TLS: More secure; always fast

At Fastly, we continue to invest in the security, performance and efficiency of our systems. In addition to migrating from OpenSSL to BoringSSL, this post details the journey of improving the security of TLS private keys and improving the performance and efficiency of TLS handshakes along the way.

TLS Private Keys

The TLS protocol employs a pair of keys, one public and one private to authenticate and secure connections. The private key (known to the server), allows the creation of a digital signature used during the TLS handshake. This signature can be verified using the public key known to the client. This encryption scheme, known as Asymmetric Encryption, is the foundation of establishing the trust and security of a TLS connection.

No surprise, the private keys are meant to stay private. A disclosure of a TLS private key could allow an unauthorized actor to create these digital signatures and impersonate the server. By safeguarding the private key, this establishes trust between the client and the server.

Information disclosure vulnerabilities (CWE-200) threaten this trust and security, as it could lead to leaking the private key to an unauthorized actor.  Given that the server holds private keys in process memory to terminate TLS connections, an information disclosure vulnerability in the server could expose process memory and disclose the TLS private key to an attacker. Heartbleed is a great example of this.

Fastly adheres to industry best practices such as regular software updates and patches to protect against attacks. Recent developments to our TLS stack have introduced even stronger protection from this class of vulnerability; Here’s how.

Neverbleed

In Linux, one process's memory address space is fully isolated from another, such that a memory disclosure vulnerability in user-space process A, cannot disclose memory from process B. This is a guarantee upheld by the kernel. Neverbleed takes advantage of this property.

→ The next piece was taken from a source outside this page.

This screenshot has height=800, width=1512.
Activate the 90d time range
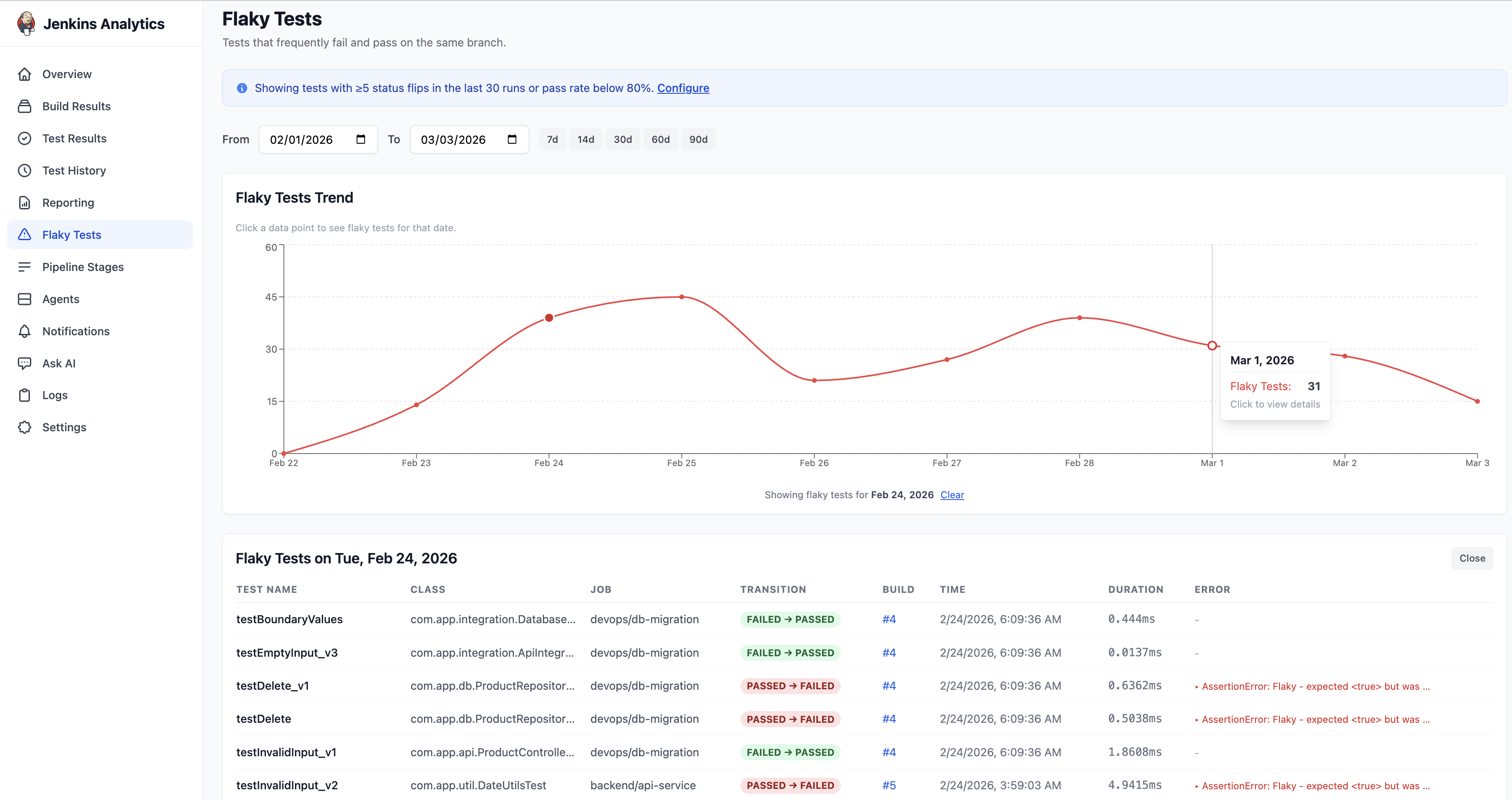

Neverbleed is an OpenSSL engine that stores and runs RSA/ECDSA private key operations in an isolated process, thereby minimizing the risk in the case of a memory disclosure vulnerability in the (public facing) server. The server process communicates with the Neverbleed process via a unix socket using a simple binary request/response protocol.

TLS blog image 1

Fastly runs a fork of h2o on every node in the cache fleet, this software is responsible for the TLS termination. Neverbleed is enabled by default in the open-source version of h2o but was not initially enabled on the Fastly fork due to performance issues seen at scale. We decided to revisit this in 2022.

h2o’s threading model is such that there is a static number of worker threads, each handling multiple connections. Each thread has an “event loop” to handle performing work on these connections. This loop is powered by the epoll_wait syscall, when h2o accepts a connection at the edge, it adds the underlying file descriptor to the actively monitored file descriptor set and receives events when data can be read from or written to the file descriptor. All reading/writing of data on connections is executed in a non-blocking manner: asynchronously.

After integrating neverbleed into Fastly’s fork of h2o, we started testing the functionality and analyzing for performance impacts. We quickly noticed there was an impact to the event loop latency (execution time of a single iteration), an increase to the 99.9th percentile (P999). Fun fact, we monitor up to the P999999 for this metric! So an impact in the P999 is significant for us.

An increase of latency in h2o’s event loop may indicate something is preventing it from making progress. Upon investigation, it was determined to be a blocking read(2) syscall on a unix socket file descriptor, yes, the one used to communicate between h2o and neverbleed. h2o write(2)’s a request “sign this piece of data with this private key index” to neverbleed and then immediately calls read(2) to get the response: synchronously. This read call blocks the event loop until neverbleed performs the signing operation (around 1 millisecond) and issues a write to the unix socket with the response. During that time, if the read was non-blocking, h2o could have performed more work on other connections. Let’s address this.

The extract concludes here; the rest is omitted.